El Programa de Desarrollo Humano Oportunidades mitiga en las zonas rurales la pobreza actual, reduce la pobreza futura y genera pocos incentivos negativos, señaló Susan W. Parker, profesora - investigadora del Centro de Investigación y Docencia Económica (CIDE).

Al impartir la conferencia “Los programas de transferencias condicionadas: impactos del Programa Oportunidades después de 15 años”, la académica destacó que en la última década dichos programas se convirtieron en la estrategia principal para mitigar la pobreza en los países de América Latina.

Explicó que, al preparar su investigación, encontró que el Programa de Desarrollo Humano Oportunidades diseñado por el gobierno mexicano, ha funcionado como base para la creación de más de 30 programas similares en los cinco continentes y es uno de los programas de transferencias económicas condicionadas más estudiados en el mundo.

Expuso la investigadora que, de acuerdo con diferentes evaluaciones y estudios, se determinó que en sus primeros años, Oportunidades permitió la reducción del trabajo infantil, además de disminuir en 11 por ciento el número de hogares en pobreza y logró reducir hasta en 30 por ciento su severidad.

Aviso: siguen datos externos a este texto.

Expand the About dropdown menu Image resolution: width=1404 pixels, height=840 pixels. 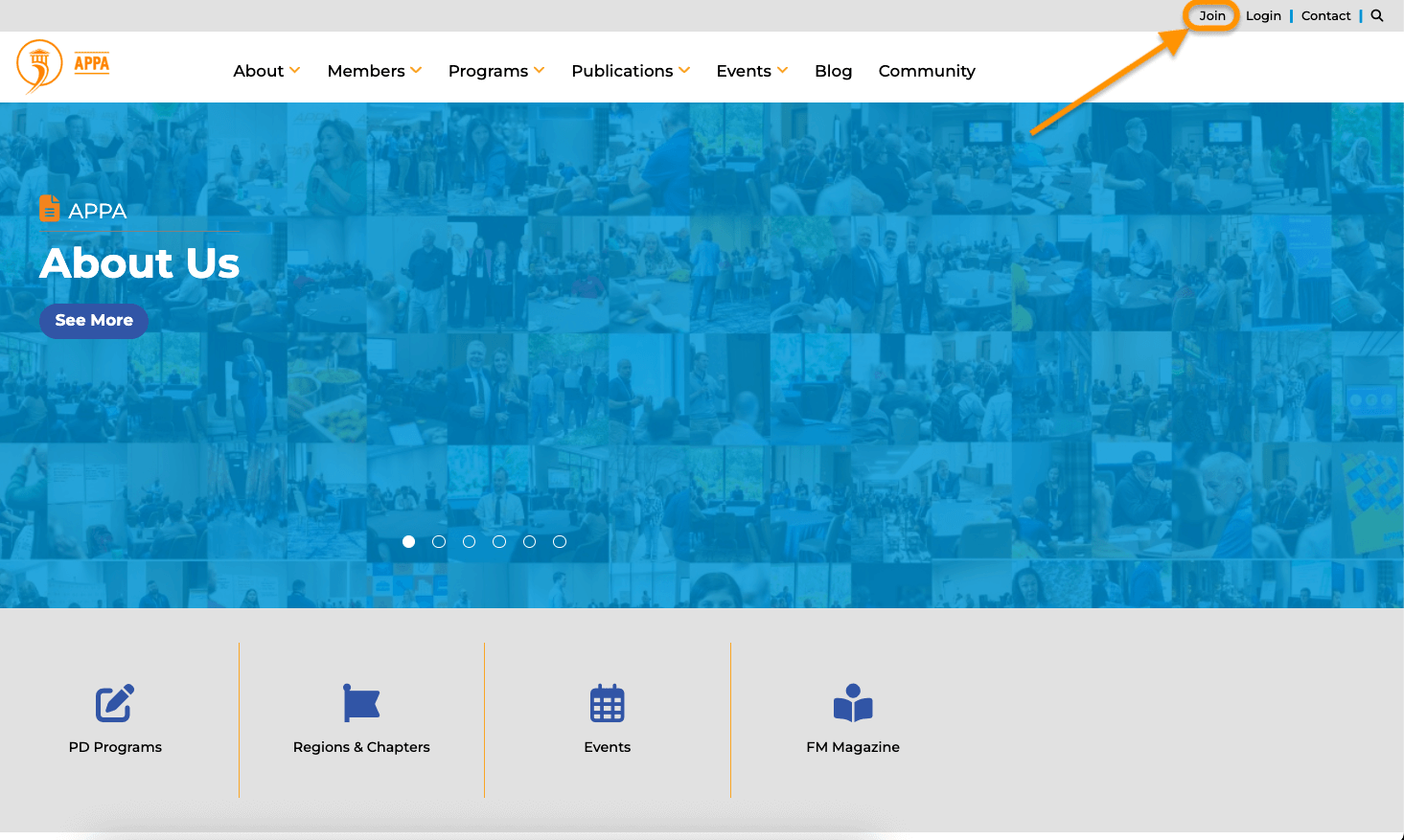click(x=266, y=71)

A seis años de su puesta en marcha, para 2003, los datos indicaban que el ingreso de las familias beneficiarias era 22 por ciento mayor que el de quienes no recibían el programa, si bien se apuntaba que dicho aumento debería mantenerse aun si dejaban de recibir las transferencias económicas.

En el aspecto escolar, Parker explicó que con Oportunidades se observó un aumento en la matrícula de educación secundaria y menor repetición de ciclos en primaria, además de un grado adicional de escolaridad que en los alumnos procedentes de familias no beneficiarias. Asimismo, se incrementó la proporción de jóvenes cuyo primer trabajo era no agrícola y la de mujeres que trabajaban fuera de sus casas.

En salud, la académica mencionó que las niñas y los niños atendidos por Oportunidades tenían en promedio 125 gramos más de peso, y se redujo en 17 por ciento la mortalidad infantil en los menores de cinco años, además de que se observó un efecto positivo en la estatura infantil.

Sobre los efectos negativos, la conferencista destacó que algunos estudios sugieren un posible impacto ambiental causado por la deforestación, debido a que los beneficiarios demandan bienes intensivos en el uso de la tierra.

Además, otras investigaciones mencionan que como resultado de un mayor consumo de alimentos ricos en sodio y carbohidratos, las transferencias económicas promueven un índice de masa corporal más alto, presión sanguínea elevada y mayores probabilidades de desarrollar obesidad, por lo que enfatizó la necesidad de realizar mayores evaluaciones en esos aspectos.

Como conclusión, la especialista del CIDE afirmó que la evidencia disponible sugiere que Oportunidades mitiga, en las zonas rurales, la pobreza actual, reduce la pobreza futura y crea pocos incentivos negativos, si bien es necesario seguir evaluando el programa, toda vez que los cambios en sus beneficios o corresponsabilidades pueden provocar diferentes impactos.

La ponencia de la doctora Parker formó parte de la tercera mesa de discusión del Ciclo de Conferencias sobre Pobreza, Desigualdad y Desarrollo Social en México 2014, que organiza la Subsecretaría de Prospectiva, Planeación y Evaluación, de la Secretaría de Desarrollo Social (Sedesol).